遺伝子的には身長180センチくらいまで育つ素質があったのに、
子供のころネグレクトされていたために栄養状態が悪くて150センチくらいにしかなれなかった人がいたとして、
そしてその人が長じて、上司に「指示された物を倉庫から持ってくる仕事」を命じられたとする。
倉庫の棚の、自分の身長では届かない段に目的の物があったとして、その人がその場でやるべきことは、
踏み台を使ってもいいから、とにかくそれを取ってきて上司の元へ届けることであろう。
あるいは、よく使う物は棚の取り出しやすい段に置くといった倉庫のレイアウト変更を掛け合うとか、
そういうことではないだろうか。
「俺は! 本当なら180あるはずなんです! 親が悪いんです! だから届かないんです! 俺はネグレクトの被害者です!!!!!」
と訴えられても、上司としては「俺にそれ訴えてる暇があったら踏み台使って持ってこいや」であろう。
「本当なら180センチあるはずなのに150しかありません、どうすればいいですか」と言われても困るだろう。
「身長を伸ばす方法」をググっても、出てくるのは怪しいWebサイトだけだろう。
本当なら180センチになれたのに、150センチで終わってしまったことは気の毒に思う。
あの人、めちゃくちゃ頑張ってるのに踏み台の出し入れで時間をロスするせいで業務成績一番になれない…家庭環境のせいで……………

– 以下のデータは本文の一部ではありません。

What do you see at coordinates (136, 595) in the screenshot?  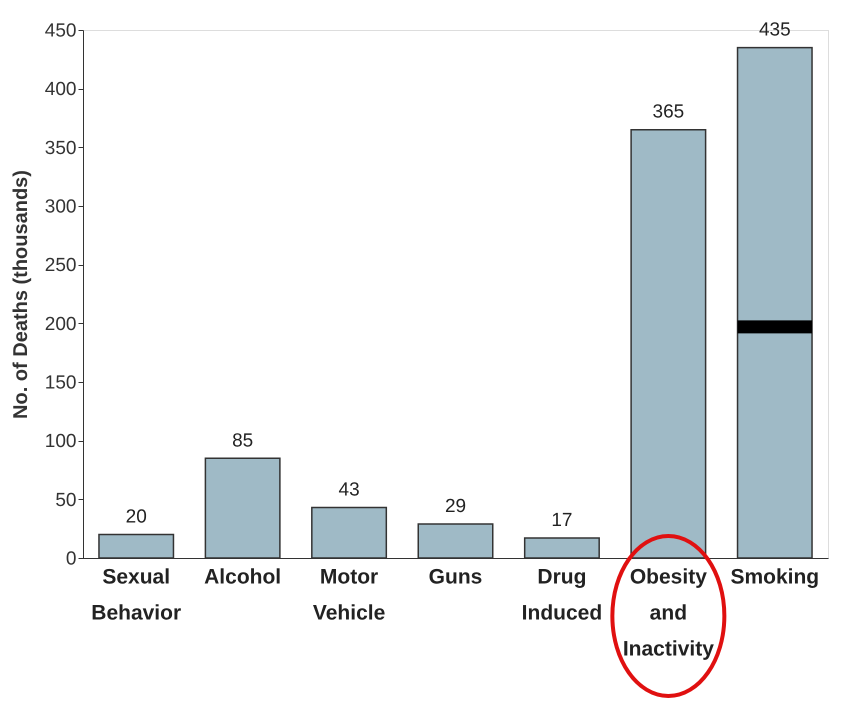 I see `x-tick-label: Sexual Behavior` at bounding box center [136, 595].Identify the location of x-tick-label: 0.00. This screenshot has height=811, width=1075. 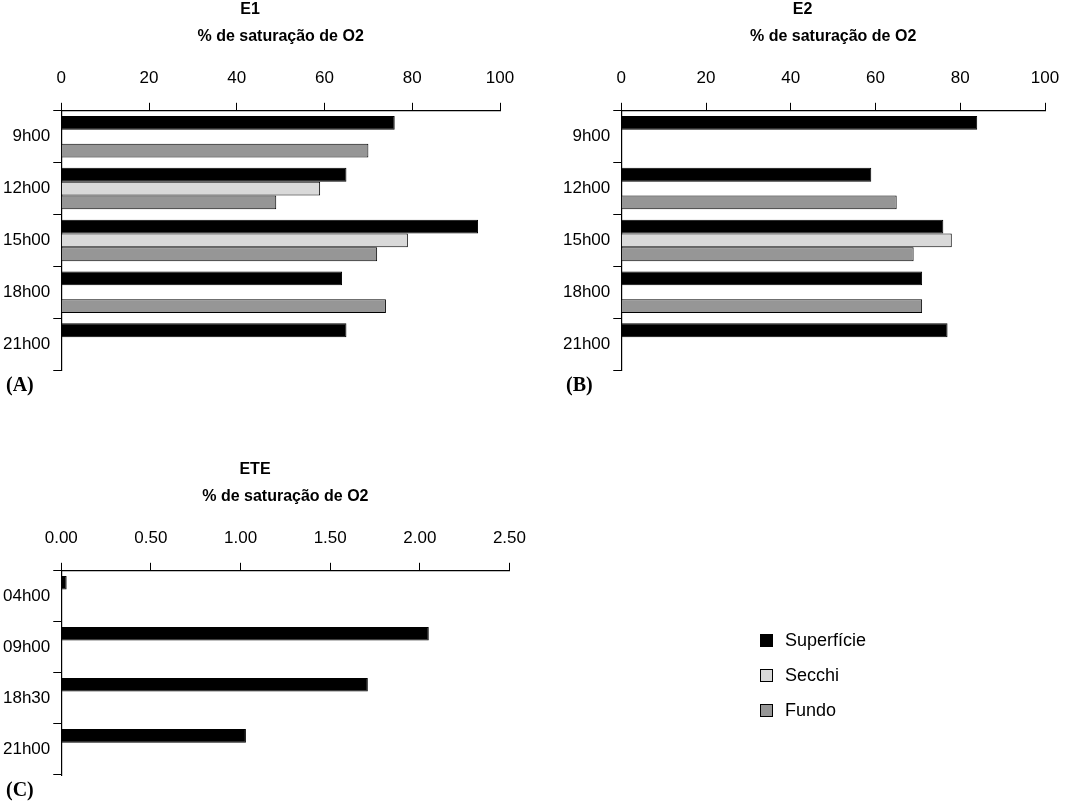
(61, 538).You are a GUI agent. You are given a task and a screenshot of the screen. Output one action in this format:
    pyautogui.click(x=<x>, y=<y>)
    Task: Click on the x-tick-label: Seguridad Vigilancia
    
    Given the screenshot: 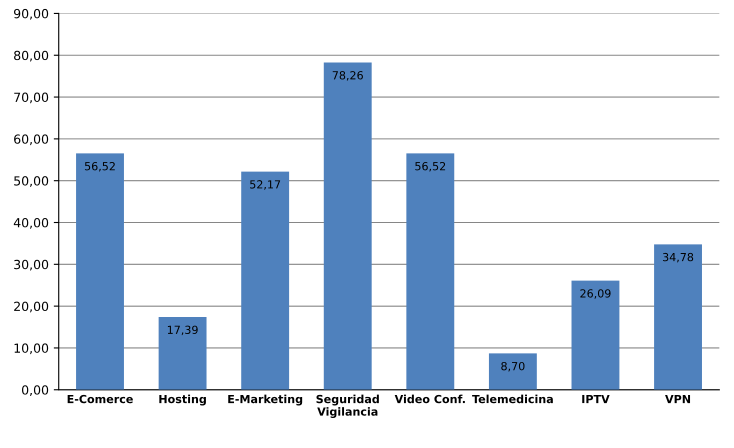 What is the action you would take?
    pyautogui.click(x=348, y=406)
    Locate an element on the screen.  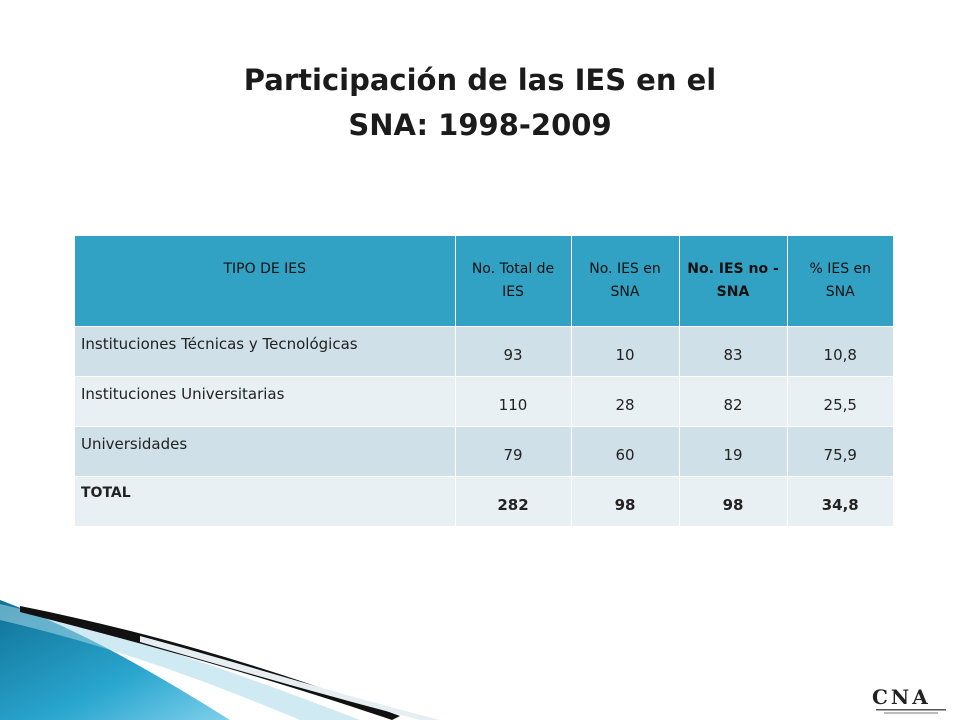
table-row: Universidades 79 60 19 75,9 is located at coordinates (484, 452). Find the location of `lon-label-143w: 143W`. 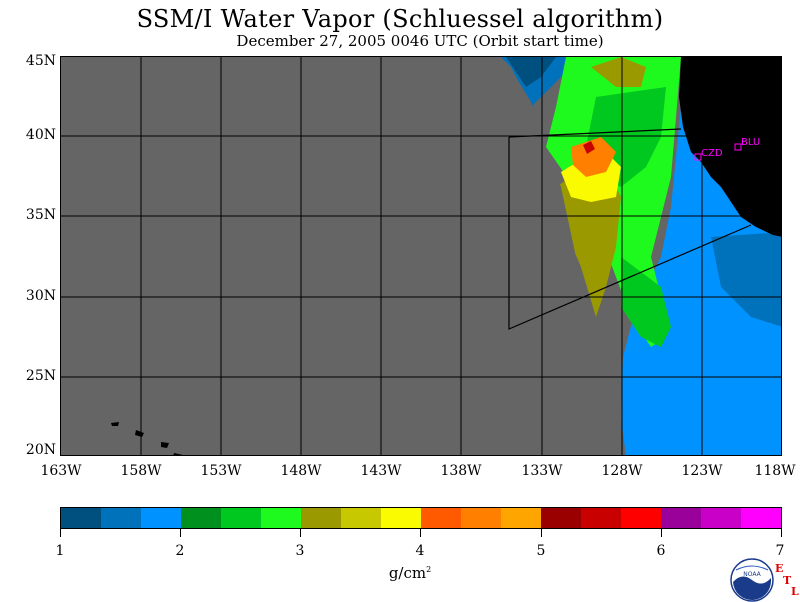

lon-label-143w: 143W is located at coordinates (381, 471).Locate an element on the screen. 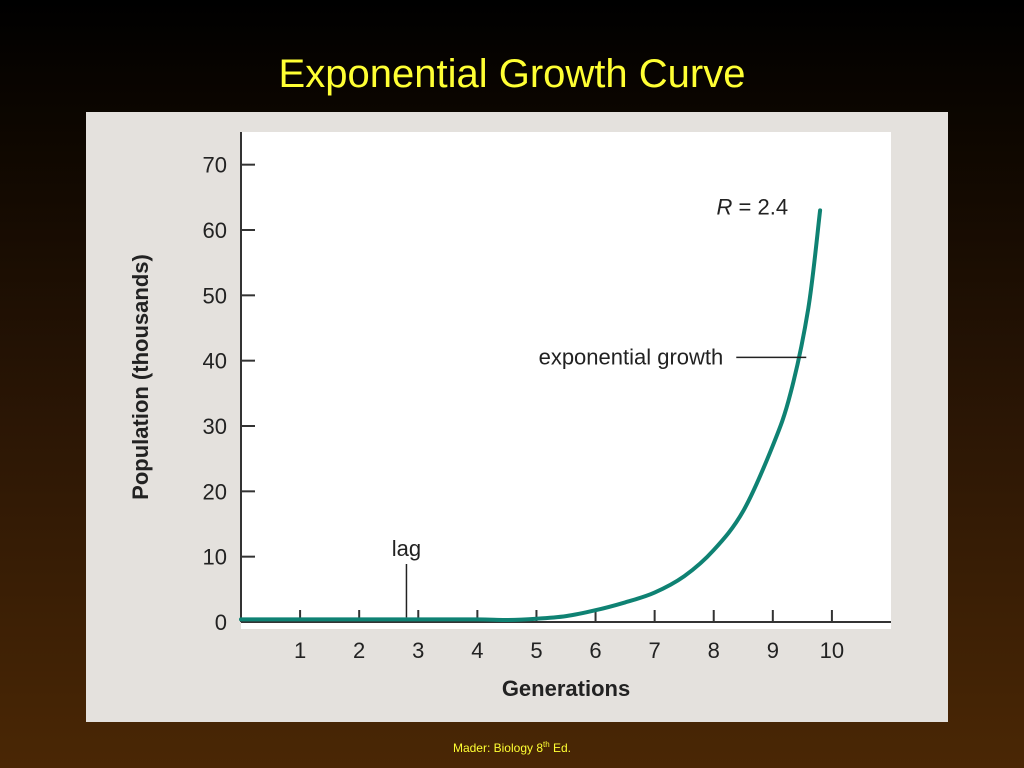  annotation-lag: lag is located at coordinates (406, 548).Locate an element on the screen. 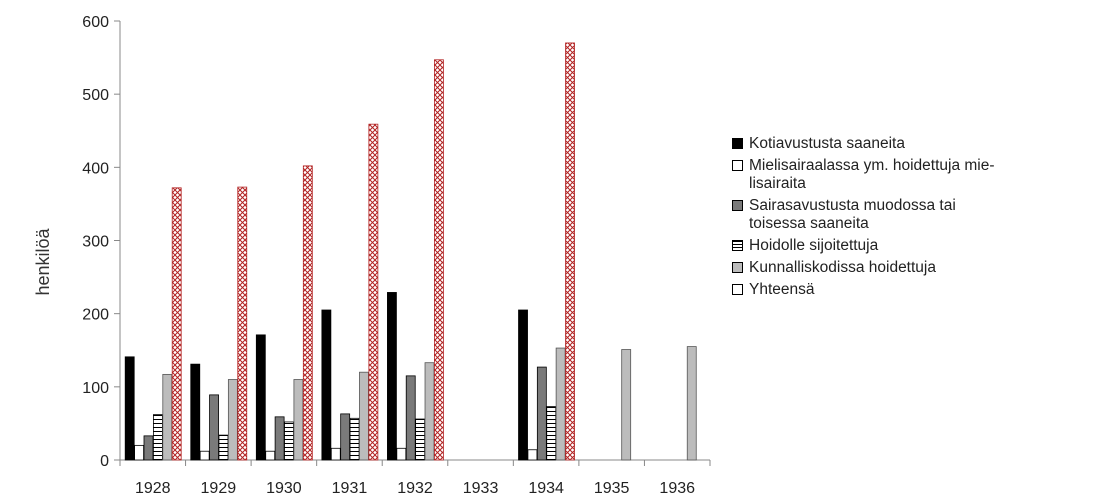  legend-label: Kotiavustusta saaneita is located at coordinates (827, 144).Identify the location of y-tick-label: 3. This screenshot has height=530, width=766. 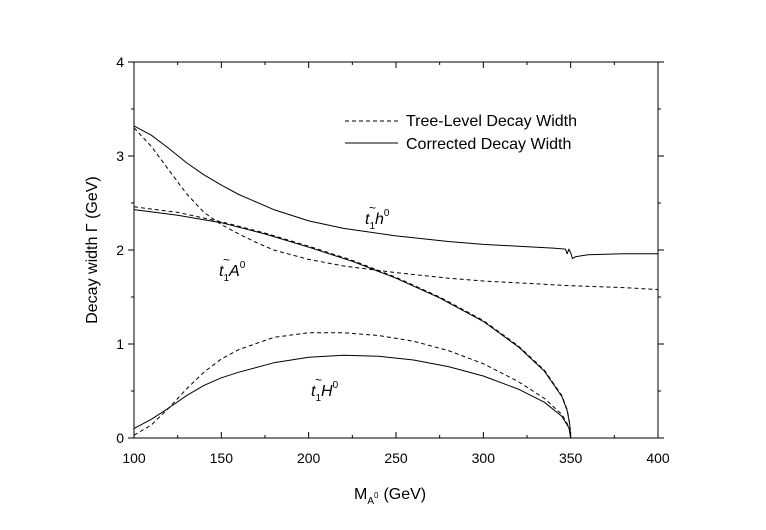
(120, 156).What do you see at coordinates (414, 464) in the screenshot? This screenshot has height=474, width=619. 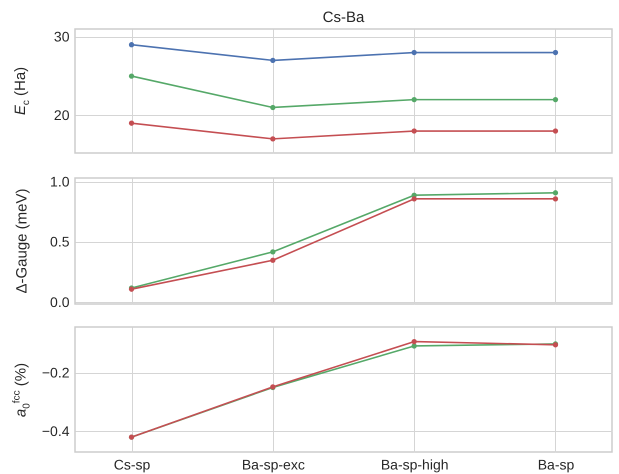 I see `x-tick-label: Ba-sp-high` at bounding box center [414, 464].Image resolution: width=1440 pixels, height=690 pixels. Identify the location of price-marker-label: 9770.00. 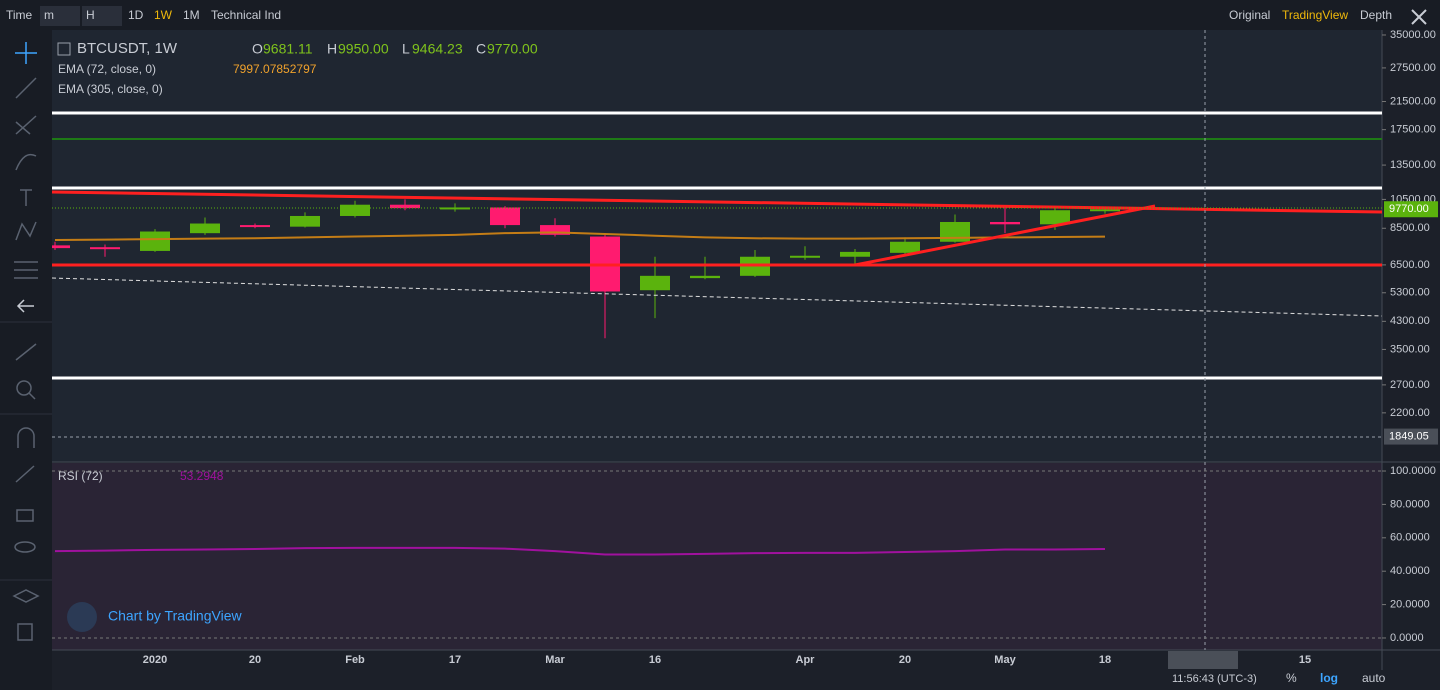
(1409, 209).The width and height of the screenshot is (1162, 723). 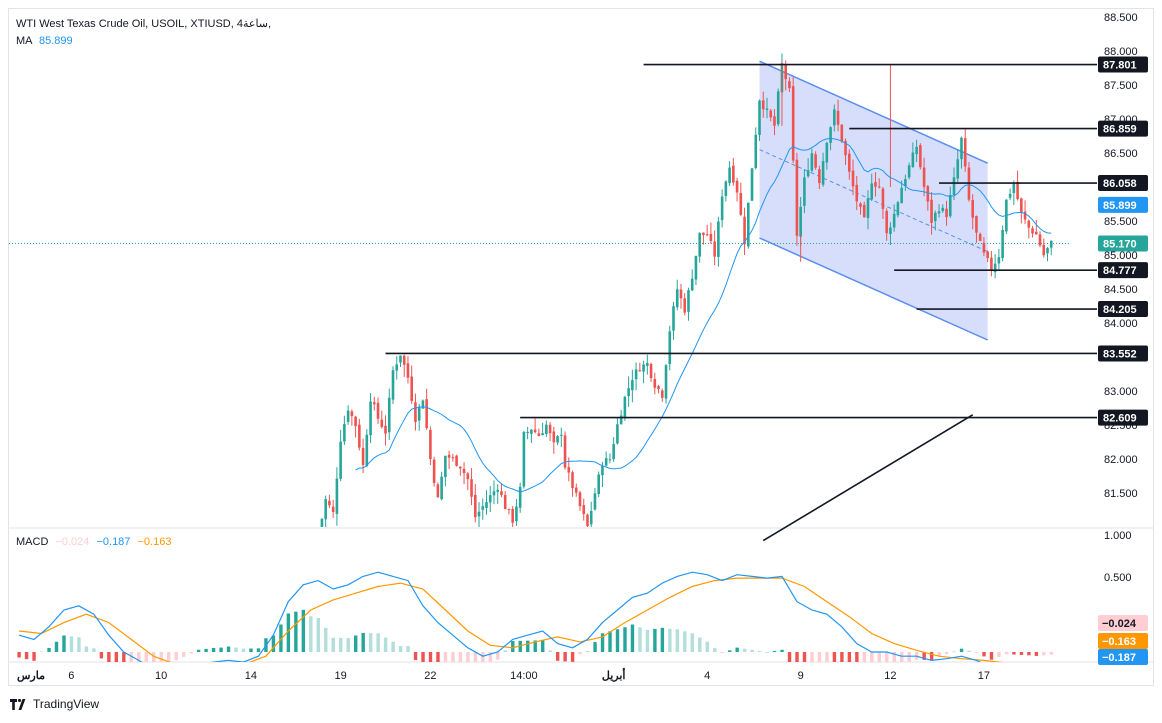 What do you see at coordinates (1123, 244) in the screenshot?
I see `last-price-tag: 85.170` at bounding box center [1123, 244].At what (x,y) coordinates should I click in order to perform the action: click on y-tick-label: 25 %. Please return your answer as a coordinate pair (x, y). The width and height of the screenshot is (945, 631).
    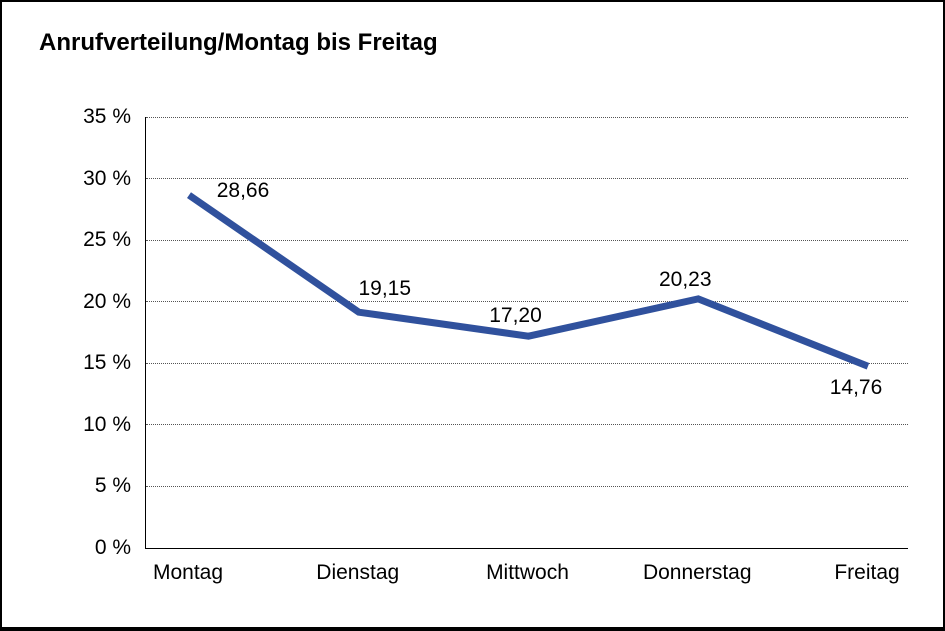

なんてことが、これからは起こらないようにしたいとは思う。
今、困っているのであれば、踏み台を貸して欲しいならいつでも貸すし、
倉庫のレイアウト変更だって、自分には必要なくてもその人に必要ならよろこんで協力する。
だけど、
「身長を30センチ伸すにはどうすればいいんだ、教えろ、教えてよ、教えて教えて教えて教えて教えて教えて教えて教えて教えて教えて教えて教えて教えて教えて教えて教えて教えて教えて教えて教えて教えて教えて教えて教えて教えて教えて教えて教えて教えて教えて教えて教えて教えて教えて教えて教えて教えて教えて教えて教えて教えて教えて教えて教えて教えて教えて教えて教えて教えて教えて教えて教えて教えて教えて教えて教えて教えて教えて教えて教えて教えて教えて教えて教えて教えて教えて教えて教えて教えて教えて教えて教えて教えて教えて教えて教えて教えて教えて」
とか、
「お前は苦労知らずで180センチ……その30センチが俺も欲しかったのに。欲しい欲しい欲しい欲しい欲しい欲しい欲しい欲しい欲しい欲しい欲しい欲しい欲しい欲しい欲しい欲しい欲しい欲しい欲しい欲しい欲しい欲しい欲しい欲しい欲しい欲しい欲しい欲しい欲しい欲しい欲しい欲しい欲しい欲しい欲しい欲しい欲しい欲しい欲しい欲しい欲しい欲しい欲しい欲しい欲しい欲しい欲しい欲しい欲しい欲しい欲しい欲しい欲しい欲しい欲しい欲しい欲しい欲しい欲しい欲しい欲しい欲しい欲しい欲しい欲しい欲しい欲しい欲しい欲しい欲しい欲しい欲しい欲しい欲しい欲しい欲しい欲しい欲しい欲しい欲しい欲しい欲しい欲しい欲しい欲しい欲しい欲しい欲しい欲しい欲しい欲しい欲しい欲しい欲しい欲しい欲しい欲しい欲しい欲しい欲しい欲しい欲しい欲しい欲しい欲しい欲しい欲しい欲しい欲しい欲しい欲しい欲しい欲しい欲しい欲しい欲しい欲しい欲しい欲しい欲しい欲しい欲しい欲しい欲しい欲しい欲しい欲しい欲しい欲しい欲しい欲しい欲しい欲しい欲しい欲しい欲しい欲しい欲しい欲しい欲しい欲しい欲しい欲しい欲しい欲しい欲しい欲しい欲しい欲しい欲しい欲しい欲しい欲しい欲しい欲しい欲しい欲しい欲しい欲しい欲しい欲しい」
とかには、さすがに付き合いきれない。
手の届かない棚を前にして、ちゃんと食べさせてくれなかった親を恨む気持ちが沸いてくるのは当然だと思う。
しかし、
高い棚にある物を取ってくる仕事を「親が悪いからできません!」で済ませられては、世間は困るのだ。
恨みは親とかにぶつけてくれ。
それはそれとして、仕事は仕事で合理的に踏み台使ってくれ、なのだ。